New research has reached the unexpected conclusion that non-steroidal anti-inflammatory drugs (NSAIDs) may rank among the top causes of drug-induced anaphylaxis.
New research from Brazil has reached the unexpected conclusion that non-steroidal anti-inflammatory drugs (NSAIDs) may rank among the top causes of drug-induced anaphylaxis.
Researchers from the University of Sao Paulo, who just published their findings in The Journal of Allergy and Clinical Immunology: In Practice, screened more than 800 patients who sought emergency department (ED) treatment for adverse drug reactions.
The study team identified 117 cases of anaphylaxis before assessing the most likely culprit agents, the potential mechanism for the reactions, and the treatment provided. “The prevalence of anaphylaxis is high in patients who seek medical assistance for drug reactions, but its diagnosis is missed in emergency services,” wrote the research team.
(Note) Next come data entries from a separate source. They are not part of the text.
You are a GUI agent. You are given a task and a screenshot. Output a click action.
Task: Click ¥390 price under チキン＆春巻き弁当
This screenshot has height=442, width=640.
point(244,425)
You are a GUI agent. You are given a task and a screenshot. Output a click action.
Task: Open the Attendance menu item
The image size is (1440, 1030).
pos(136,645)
Simply finding 117 cases of anaphylaxis among just 806 people seeking medical attention for adverse reactions was unexpected, but not nearly as unexpected as the finding that NSAIDs were likely the most common trigger. Indeed, according to the research team led by Marcelo Vivolo Aun, MD, “Nonsteroidal anti-inflammatory drugs were implicated in most cases of anaphylaxis induced by drugs.”
NSAIDs have long been known to cause bronchospasm, urticaria, and angioedema in some people, but they have not typically been recognized as a major cause of anaphylaxis.
The authors defined the reactions to NSAIDs as non-allergic, since an IgE-mediated mechanism was not demonstrated. They wrote that NSAID-induced anaphylaxis tended to be milder than IgE-mediated reactions, which were strongly associated with cardiovascular dysfunction, hospitalization, and admission to the intensive care unit.
Like much prior research into the treatment of anaphylaxis at EDs, the Brazilian study found a dramatic underuse of epinephrine. Only a third of all patients who presented with anaphylaxis received it.
Nearly two thirds of all the patients who came to the ED with anaphylaxis had experienced some previous adverse reaction either to the very substance that triggered their attack or to a closely related substance. Again, the study team concluded that much of the problem lay with health care professionals. “Drugs were prescribed to many patients despite a history of previous reaction,” they wrote.
Medications clearly rank with food and insect among the major causes of anaphylaxis, but prior research has rarely identified NSAIDs among the major culprits.
That list typically begins with antibiotics -- especially penicillin -- and includes anti-seizure medications, vaccines, certain fluids used after surgery, blood and radiocontrast dyes, and pain medication. Indeed, previous studies have found that NSAIDs trigger serious reactions in only a tiny percentage of users and that most of the apparent cases of anaphylaxis they cause are, in fact, anaphylactoid reactions. (Anaphylactic reactions are due to immediate hypersensitivity involving cross-linking of drug-specific IgE. Anaphylactoid reactions are most likely related to inhibition of COX-1 by NSAIDS.)
These studies have concluded that, while NSAIDs can trigger genuine anaphylaxis, such occurrences seem to be quite rare. In many cases, people who react to one NSAID can take others safely. It is particularly likely that someone who reacts to a COX-1 inhibitor will not react to a COX-2 inhibitor, but cross reactions do occur in a minority of patients.